Not all modules are quite the same, and some have more internal decoupling than others (not by design, just due to component tolerances).

I have found that unless you provide adequate decoupling of your own some modules work just fine and some don't. Some brown-out and some fail to flash.

For all my designs now I always provide both a 100nF and an 10uF capacitor right at the power pins of the module. However those boards don't provide anything like that.

You need to modify the board to add a capacitor (about 10uF) directly across the power and ground pins (pins 1[ground]-2 [3.3v]) of the ESP32 module. I like to use an 0805 MLCC capacitor as they fit nicely across the pins and are discrete, but they can be tricky for a novice to solder. So an electrolytic through-hole capacitor can be a simpler proposition (make sure you get the polarity right).

  • Since I was it with solar panel and a battery, those RTC variables are vital to survive a proper boot. Can you please add a diagram foradding capacitors?
    – guyd
    Jul 5, 2020 at 12:11
  • Not really.
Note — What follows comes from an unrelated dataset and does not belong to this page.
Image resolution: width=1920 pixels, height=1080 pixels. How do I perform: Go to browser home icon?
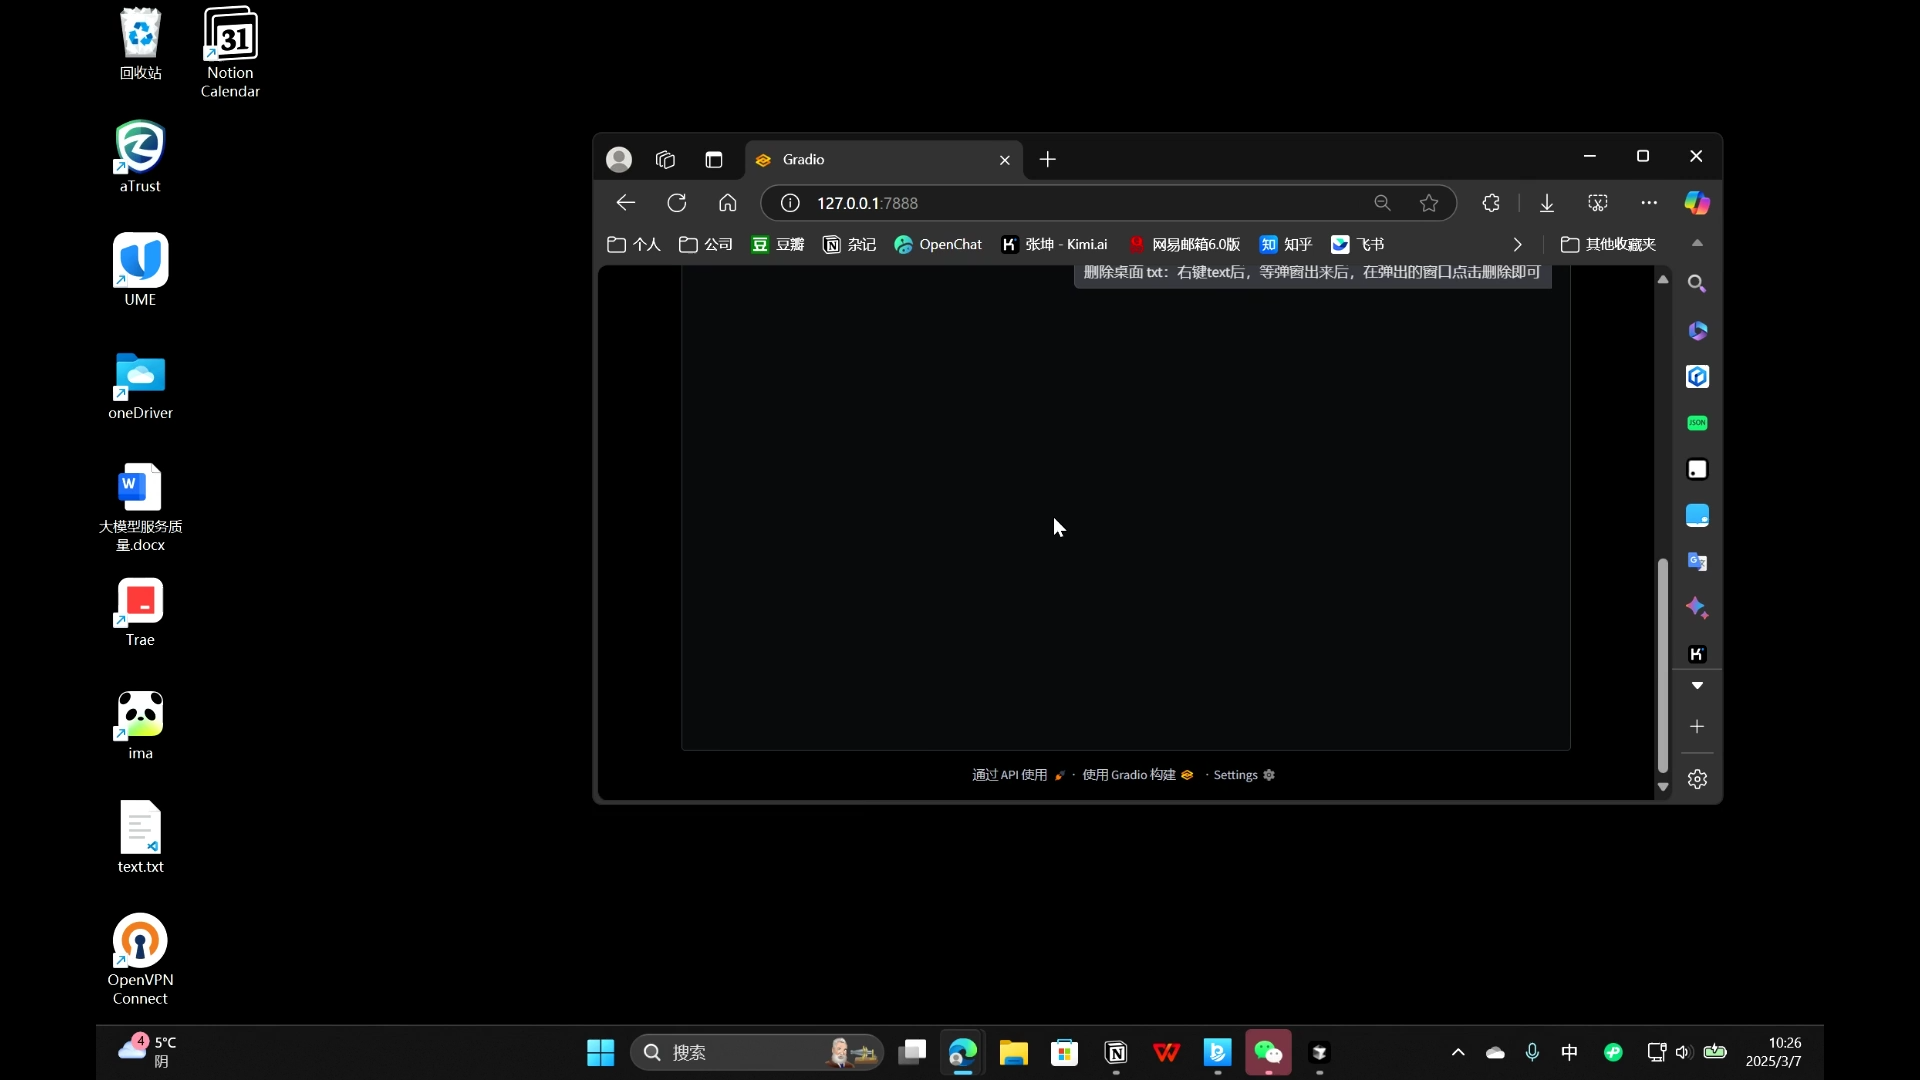728,203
You just connect one side to the GND pin (pin 1) and the other to the 3.3V pin (pin 2).
    – Majenko
    Jul 5, 2020 at 12:18
  • 10uF and 100 nF in parallel ?
    – guyd
    Jul 5, 2020 at 12:39
  • No, you just need the 10uF.
    – Majenko
    Jul 5, 2020 at 12:51
  • 1
    I always add a cap when designing an ESP32 board. Adding it to all development boards can't hurt, that's for sure. For USB the on-board regulator may be a little weak, or your USB voltage may be a little reduced, maybe from a USB cable with too-thin wires.
    – Majenko
    Jul 5, 2020 at 18:49

I had the same problem. I found that solution in a forum on Github, which helped at once:

#include "soc/soc.h"
#include "soc/rtc_cntl_reg.h"
void setup(){
WRITE_PERI_REG(RTC_CNTL_BROWN_OUT_REG, 0); //disable brownout detector
  • Yes, I use it too now
    – guyd
    Jun 26, 2021 at 20:25
  • Hey this work for me, thank you very much. even though i realized this is power issue, but It can be done with setup software :O May 6, 2022 at 19:56
  • It is not a solution, it just suppresses the warning and may lead to other issues. Like other answers, you should try changing the cable, fixing the solder, or adding capacitors. If nothing works then I would say go with this. I tried it but it started showing different errors. Mar 30 at 12:42

I came across the same issue on my experiments.

What sorted the issue for me was powering the ESP-32_CAM from the 5V pin on the programmer. Take the cable off the 3V and plug it into the 5V pin on the cam. Then use the jumper on the programmer to select the 5V.

I hope this makes sense and that it helps someone.


After some Tests i recognized, that the problem is between the miro-USB-connector to the Vin Pin. So i soldered a thin wire from Pin 5 of the USB-Connector (5V-Pin) to the Vin-Pin of The Dev-Board. And it works without Problems.

  • for me it happend using batteries for solar panel uses ( while it didn't happen some other boards on same setup )
    – guyd
    Jun 27, 2021 at 14:46

Swapping USB cable solved my issue of continuous brownout detector triggering.

I tried some above answers. Disabling brownout detector as suggested by Vahe Arakelyan helped on Blink sketch, but WiFi including sketches would still fail to run.

Then started to suspect HW and power failure. Did not soldering pins as suggested by user73106, but this made me notice voltage fluctuation. So swapped USB cable and this seemed to keep the voltage steady enough for good operation... It looks like some cable/connector fault may limit the current to allow some low power sketch to run but to fail on more current drawing sketch.


It could even be a software issue, i.e Code, if you use LedCWrite without its setup then it causes this issue.